DAI W, CAI C W, SHEN X, et al. A Fault diagnosis method for shafting systems integrating physics-driven knowledge and large language model reasoningJ. Chinese Journal of Ship Research, 2026, 21(X): 1–12 (in Chinese). DOI: 10.19693/j.issn.1673-3185.04891
Citation: DAI W, CAI C W, SHEN X, et al. A Fault diagnosis method for shafting systems integrating physics-driven knowledge and large language model reasoningJ. Chinese Journal of Ship Research, 2026, 21(X): 1–12 (in Chinese). DOI: 10.19693/j.issn.1673-3185.04891

A Fault diagnosis method for shafting systems integrating physics-driven knowledge and large language model reasoning

  • Objective To address the challenge in marine propulsion shafting fault diagnosis where fault types can be identified but the faulty equipment is difficult to localize, this study proposes an intelligent diagnostic method that integrates mechanism-based feature modeling with knowledge graph-constrained reasoning.
    Methods A three-layer ShaftAgent diagnostic framework is developed. The mechanism modeling layer is used to extract equipment-level vibration features and auxiliary system features. The interpretable analysis layer employs XGBoost for fault classification and introduces an equipment-level SHAP attribution aggregation method to enable automatic localization of faulty components. The knowledge-enhanced reasoning layer is designed to build a hierarchical knowledge graph of “equipment-phenomenon-mechanism-fault”, which, together with multi-stage prompt engineering, guides large language models to generate diagnostic reports. A consistency verification mechanism is further incorporated to ensure that the generated outputs conform to physical laws.

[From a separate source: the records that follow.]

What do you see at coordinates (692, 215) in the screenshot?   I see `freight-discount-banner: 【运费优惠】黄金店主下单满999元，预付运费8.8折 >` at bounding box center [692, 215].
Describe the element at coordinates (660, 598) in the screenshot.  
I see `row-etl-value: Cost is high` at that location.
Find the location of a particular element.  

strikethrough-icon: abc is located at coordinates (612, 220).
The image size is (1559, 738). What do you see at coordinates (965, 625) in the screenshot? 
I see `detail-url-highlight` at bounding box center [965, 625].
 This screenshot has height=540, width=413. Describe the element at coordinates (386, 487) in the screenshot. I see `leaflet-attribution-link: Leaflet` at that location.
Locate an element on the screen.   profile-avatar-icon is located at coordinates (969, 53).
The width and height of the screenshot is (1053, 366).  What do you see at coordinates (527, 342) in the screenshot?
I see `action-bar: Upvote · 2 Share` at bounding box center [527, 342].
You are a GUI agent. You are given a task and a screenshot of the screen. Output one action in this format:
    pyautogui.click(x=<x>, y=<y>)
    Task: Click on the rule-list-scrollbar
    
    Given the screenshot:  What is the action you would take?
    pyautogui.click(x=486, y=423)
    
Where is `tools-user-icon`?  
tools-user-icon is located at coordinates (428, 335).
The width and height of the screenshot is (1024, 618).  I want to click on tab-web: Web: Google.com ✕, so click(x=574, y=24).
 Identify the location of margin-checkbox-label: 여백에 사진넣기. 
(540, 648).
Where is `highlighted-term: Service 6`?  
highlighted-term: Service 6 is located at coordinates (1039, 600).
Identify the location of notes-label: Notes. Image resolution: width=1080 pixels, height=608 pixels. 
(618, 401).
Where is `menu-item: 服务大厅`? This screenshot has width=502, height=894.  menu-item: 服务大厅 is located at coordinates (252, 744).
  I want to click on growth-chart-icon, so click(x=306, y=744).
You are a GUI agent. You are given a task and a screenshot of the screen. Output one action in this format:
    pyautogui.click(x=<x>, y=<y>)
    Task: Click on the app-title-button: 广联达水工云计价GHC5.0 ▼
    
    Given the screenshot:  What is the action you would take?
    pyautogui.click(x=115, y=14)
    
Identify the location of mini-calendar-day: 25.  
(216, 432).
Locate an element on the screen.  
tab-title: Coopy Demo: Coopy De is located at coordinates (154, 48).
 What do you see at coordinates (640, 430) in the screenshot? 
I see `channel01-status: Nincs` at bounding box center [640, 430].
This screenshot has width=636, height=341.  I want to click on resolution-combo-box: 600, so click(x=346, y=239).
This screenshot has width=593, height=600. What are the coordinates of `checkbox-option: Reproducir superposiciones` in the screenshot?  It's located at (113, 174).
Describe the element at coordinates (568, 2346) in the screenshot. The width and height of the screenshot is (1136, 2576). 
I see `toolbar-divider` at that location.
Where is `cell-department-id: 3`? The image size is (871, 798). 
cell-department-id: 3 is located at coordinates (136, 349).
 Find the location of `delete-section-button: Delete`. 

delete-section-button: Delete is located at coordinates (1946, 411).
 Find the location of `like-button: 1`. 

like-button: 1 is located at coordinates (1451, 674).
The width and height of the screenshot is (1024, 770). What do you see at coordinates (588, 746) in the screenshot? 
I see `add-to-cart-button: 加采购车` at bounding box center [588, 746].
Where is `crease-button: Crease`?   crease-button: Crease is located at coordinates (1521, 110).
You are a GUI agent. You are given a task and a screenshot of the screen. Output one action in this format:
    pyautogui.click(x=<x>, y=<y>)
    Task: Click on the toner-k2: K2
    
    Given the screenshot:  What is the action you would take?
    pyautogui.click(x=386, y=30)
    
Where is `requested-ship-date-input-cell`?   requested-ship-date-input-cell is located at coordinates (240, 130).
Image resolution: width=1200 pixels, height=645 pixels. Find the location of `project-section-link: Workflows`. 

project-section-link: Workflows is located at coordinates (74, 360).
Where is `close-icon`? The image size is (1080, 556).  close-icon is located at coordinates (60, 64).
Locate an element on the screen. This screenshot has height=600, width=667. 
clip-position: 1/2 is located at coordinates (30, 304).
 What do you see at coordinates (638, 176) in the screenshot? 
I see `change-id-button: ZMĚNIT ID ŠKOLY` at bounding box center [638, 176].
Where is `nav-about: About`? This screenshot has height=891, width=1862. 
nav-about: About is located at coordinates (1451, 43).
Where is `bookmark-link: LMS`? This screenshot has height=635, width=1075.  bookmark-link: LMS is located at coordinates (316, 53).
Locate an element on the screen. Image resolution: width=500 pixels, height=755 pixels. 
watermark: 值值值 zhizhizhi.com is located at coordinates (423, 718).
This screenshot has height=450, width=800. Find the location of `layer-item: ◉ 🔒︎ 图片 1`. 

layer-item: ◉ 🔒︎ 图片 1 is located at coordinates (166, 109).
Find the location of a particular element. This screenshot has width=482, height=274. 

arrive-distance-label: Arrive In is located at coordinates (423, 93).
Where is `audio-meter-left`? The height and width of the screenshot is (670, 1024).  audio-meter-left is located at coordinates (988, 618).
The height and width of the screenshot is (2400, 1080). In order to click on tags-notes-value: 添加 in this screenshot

    Results Experimental results show that ShaftAgent achieves a fault classification accuracy of 96.8%, an equipment localization accuracy of 94.2%, and an expert-evaluated comprehensive score of 4.70 for diagnostic reports. Ablation experiments validate the effectiveness of each module.
    Conclusion The results indicate that ShaftAgent can effectively address the limitations of traditional methods in terms of insufficient equipment-level localization capability and weak interpretability. Moreover, the study verifies the feasibility of applying large language models to industrial fault diagnosis under knowledge graph constraints, providing a new technical pathway for intelligent operation and maintenance of marine propulsion shafting systems.